The Ankole-Watusi cattle in  Uganda, Rwanda , Burundi and Eastern Congo with their truly distinctive horns, are known around the world for their giant horns that can grow to eight feet in length.. ,in flat, circular or lyre shapes. These horns not only provide formidable defense against predators, but blood circulating through the honeycomb interior provides an efficient mechanism to cool the animal’s body temperature in a  hot climatic instances, just like a giant radiator.

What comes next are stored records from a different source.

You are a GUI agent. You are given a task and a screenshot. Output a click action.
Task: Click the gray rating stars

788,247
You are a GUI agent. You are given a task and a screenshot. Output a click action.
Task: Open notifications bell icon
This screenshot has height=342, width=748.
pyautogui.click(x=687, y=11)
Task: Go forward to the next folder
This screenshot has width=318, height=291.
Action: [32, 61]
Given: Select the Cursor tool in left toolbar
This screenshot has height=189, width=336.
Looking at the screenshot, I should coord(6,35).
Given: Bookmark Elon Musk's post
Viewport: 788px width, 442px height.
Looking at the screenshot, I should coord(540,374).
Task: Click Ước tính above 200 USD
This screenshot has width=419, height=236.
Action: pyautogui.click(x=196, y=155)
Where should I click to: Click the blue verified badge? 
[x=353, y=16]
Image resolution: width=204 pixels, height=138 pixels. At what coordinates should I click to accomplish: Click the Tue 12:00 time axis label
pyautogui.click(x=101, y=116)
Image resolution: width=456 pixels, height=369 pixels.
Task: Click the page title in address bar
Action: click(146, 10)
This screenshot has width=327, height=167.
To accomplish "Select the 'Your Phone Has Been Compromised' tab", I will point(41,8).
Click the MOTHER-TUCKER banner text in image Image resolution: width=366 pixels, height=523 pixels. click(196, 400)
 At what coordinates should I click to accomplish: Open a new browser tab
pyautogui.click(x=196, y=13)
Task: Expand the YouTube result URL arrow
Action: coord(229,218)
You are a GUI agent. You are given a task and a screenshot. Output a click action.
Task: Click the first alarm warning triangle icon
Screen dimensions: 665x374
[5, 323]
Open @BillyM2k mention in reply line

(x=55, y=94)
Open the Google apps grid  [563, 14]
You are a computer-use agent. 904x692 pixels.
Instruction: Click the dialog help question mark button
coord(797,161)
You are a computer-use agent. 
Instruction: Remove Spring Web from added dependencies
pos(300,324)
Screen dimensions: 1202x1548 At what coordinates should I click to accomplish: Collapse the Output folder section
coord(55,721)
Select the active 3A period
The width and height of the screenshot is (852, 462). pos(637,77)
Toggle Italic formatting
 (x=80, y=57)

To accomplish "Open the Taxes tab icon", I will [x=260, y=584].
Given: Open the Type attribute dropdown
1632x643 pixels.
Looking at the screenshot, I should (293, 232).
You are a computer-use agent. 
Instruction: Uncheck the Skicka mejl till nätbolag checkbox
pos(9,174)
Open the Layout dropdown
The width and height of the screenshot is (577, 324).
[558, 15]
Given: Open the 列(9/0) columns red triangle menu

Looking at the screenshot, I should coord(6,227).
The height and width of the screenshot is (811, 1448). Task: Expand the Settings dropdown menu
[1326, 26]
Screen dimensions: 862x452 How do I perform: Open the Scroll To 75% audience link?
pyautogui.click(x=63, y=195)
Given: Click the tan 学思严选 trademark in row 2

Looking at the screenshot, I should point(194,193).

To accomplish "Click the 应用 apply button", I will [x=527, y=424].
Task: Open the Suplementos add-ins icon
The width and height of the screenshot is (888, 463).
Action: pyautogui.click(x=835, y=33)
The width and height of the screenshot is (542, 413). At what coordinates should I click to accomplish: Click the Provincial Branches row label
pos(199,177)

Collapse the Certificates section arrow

In Uganda the Banyankole/ Banyoro-Hima-Hema  tribe’s variety is known as the Ente zenya-Ankole (ANKOLE CATTLE). In Rwanda and Burundi, the Tutsi-Nyamulenge tribe’s variety is called the Watusi(these involve of Inyambo and inkuku types) or Inka Ntutsi (WATUSI CATTLE). Culturally the animals that  grew the longest horns were reserved for the royalty, and are called “Cattle of Kings” for this reason. The true name of this breed of cattle is the Ankole-Watusi from Hima-Nyankole and Tutsi tribes they originated from.In other tales the cattle are associated with the ancient Cwezi people and the batembuzi who are thought to have been the cows breeders and distributors over time.

Ankole-Watusi cows are spectacular in all aspects.They are elegant and graceful.Other tribes that depend on these breed of cows are the Masai,Banyoro,Bahaya and the Itesots

 SIZE

The Ankole-Watusi are medium-sized cattle, with bulls weighing up to 1,600 pounds and cows up to 1,200 pounds, standing approximately six feet tall at the shoulder and are a very social breed. Watusi horns can reach 8 feet tip to tip and can have a base circumference of up to 28 inches.  Calves Newborn calves weigh just 30–50 pounds (14–23 kg) and remain small for several months

In East Africa, traditional wealth was measured in living heads of cattle.

ANKOLE COW AS SACRED.

The breed was/is sometimes regarded among Tutsi and Bahima tribes as sacred.Also in ancient Egyptian beliefs and contemporary Indo- religions.

The notion of a sacred cow is  relatively seen in ancient Egyptian Tenetian faith which is an animal husbandry based faith also practiced by ancient Elamites. It existed from Africa to Indus valley.